* STATED GOAL:
Render the listing from the line containing "coordinates (937, 624)." through the line containing "execute actions to" as a Markdown table with the columns Row and Line. Leave out blank lines.

* MATERIAL PROVIDED:

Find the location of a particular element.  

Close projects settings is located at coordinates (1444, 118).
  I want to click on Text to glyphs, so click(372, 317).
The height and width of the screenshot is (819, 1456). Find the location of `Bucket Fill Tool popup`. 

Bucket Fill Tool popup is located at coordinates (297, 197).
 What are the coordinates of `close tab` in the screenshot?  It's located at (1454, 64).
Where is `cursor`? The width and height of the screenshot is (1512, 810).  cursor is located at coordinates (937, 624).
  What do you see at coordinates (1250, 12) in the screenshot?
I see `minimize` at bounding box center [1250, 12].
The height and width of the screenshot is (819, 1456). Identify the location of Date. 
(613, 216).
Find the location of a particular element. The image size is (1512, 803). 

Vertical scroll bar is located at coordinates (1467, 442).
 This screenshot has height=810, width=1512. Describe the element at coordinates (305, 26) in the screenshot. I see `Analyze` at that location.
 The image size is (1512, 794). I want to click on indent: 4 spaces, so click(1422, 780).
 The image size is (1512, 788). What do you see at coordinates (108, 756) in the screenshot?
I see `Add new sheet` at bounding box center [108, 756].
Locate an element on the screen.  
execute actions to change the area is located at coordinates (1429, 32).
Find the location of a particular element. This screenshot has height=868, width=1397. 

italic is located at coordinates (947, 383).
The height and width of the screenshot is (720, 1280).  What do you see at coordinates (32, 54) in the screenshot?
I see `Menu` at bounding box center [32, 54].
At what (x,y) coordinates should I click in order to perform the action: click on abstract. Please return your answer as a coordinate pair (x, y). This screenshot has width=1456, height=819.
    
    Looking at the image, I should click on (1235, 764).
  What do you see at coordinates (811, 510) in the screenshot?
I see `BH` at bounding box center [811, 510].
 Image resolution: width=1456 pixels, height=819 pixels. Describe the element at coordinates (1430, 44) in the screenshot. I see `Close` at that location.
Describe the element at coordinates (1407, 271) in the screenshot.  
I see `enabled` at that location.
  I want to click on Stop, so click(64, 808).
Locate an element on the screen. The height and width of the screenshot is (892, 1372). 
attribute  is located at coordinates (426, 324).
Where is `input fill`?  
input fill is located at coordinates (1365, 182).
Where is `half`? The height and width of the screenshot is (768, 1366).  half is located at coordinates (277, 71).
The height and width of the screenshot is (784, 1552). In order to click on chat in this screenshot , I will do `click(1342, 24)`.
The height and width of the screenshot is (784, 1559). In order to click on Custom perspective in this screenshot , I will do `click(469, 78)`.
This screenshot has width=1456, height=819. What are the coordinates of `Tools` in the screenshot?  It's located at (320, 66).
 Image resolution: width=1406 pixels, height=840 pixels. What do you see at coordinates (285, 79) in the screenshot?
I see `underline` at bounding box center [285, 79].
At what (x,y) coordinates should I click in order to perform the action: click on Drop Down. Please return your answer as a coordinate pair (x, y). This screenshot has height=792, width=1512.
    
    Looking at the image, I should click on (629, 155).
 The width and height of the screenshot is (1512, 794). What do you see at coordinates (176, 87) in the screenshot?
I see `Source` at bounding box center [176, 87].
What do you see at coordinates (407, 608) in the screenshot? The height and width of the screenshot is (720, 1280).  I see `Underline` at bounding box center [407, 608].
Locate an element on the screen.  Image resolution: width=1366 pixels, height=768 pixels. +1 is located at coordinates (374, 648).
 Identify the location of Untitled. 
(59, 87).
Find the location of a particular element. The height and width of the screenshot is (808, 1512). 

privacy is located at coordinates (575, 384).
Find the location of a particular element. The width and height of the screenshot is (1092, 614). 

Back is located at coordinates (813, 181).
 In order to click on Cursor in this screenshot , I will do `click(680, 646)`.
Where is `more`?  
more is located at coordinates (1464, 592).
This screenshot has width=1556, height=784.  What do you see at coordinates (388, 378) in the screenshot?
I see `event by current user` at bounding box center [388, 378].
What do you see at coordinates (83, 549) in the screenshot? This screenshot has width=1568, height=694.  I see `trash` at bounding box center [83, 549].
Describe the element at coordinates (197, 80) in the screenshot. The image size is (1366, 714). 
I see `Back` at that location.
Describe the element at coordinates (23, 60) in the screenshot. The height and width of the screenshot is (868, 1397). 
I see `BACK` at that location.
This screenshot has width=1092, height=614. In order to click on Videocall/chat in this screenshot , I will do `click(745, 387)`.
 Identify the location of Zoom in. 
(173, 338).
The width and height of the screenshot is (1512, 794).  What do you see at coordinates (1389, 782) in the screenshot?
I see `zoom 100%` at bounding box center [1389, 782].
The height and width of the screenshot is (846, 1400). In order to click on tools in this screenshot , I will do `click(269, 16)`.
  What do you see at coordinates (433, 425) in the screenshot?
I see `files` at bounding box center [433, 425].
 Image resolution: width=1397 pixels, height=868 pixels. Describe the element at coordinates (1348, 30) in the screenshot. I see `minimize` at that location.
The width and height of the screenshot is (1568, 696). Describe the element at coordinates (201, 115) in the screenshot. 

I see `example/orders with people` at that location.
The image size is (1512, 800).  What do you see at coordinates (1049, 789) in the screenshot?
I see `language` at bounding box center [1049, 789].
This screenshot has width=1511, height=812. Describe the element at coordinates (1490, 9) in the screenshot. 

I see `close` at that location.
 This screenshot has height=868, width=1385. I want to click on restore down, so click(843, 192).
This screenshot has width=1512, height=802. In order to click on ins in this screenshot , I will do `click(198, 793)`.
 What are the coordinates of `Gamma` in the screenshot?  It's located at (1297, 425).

* RESULT OF THIS EXERCISE:
| Row | Line |
|---|---|
| 1 | Where is `cursor`? The width and height of the screenshot is (1512, 810).  cursor is located at coordinates (937, 624). |
| 2 |   What do you see at coordinates (1250, 12) in the screenshot? |
| 3 | I see `minimize` at bounding box center [1250, 12]. |
| 4 | The height and width of the screenshot is (819, 1456). Identify the location of Date.  |
| 5 | (613, 216). |
| 6 | Find the location of a particular element. The image size is (1512, 803).  |
| 7 | Vertical scroll bar is located at coordinates (1467, 442). |
| 8 |  This screenshot has height=810, width=1512. Describe the element at coordinates (305, 26) in the screenshot. I see `Analyze` at that location. |
| 9 |  The image size is (1512, 794). I want to click on indent: 4 spaces, so click(1422, 780). |
| 10 |  The image size is (1512, 788). What do you see at coordinates (108, 756) in the screenshot? |
| 11 | I see `Add new sheet` at bounding box center [108, 756]. |
| 12 | Locate an element on the screen.   |
| 13 | execute actions to change the area is located at coordinates (1429, 32). |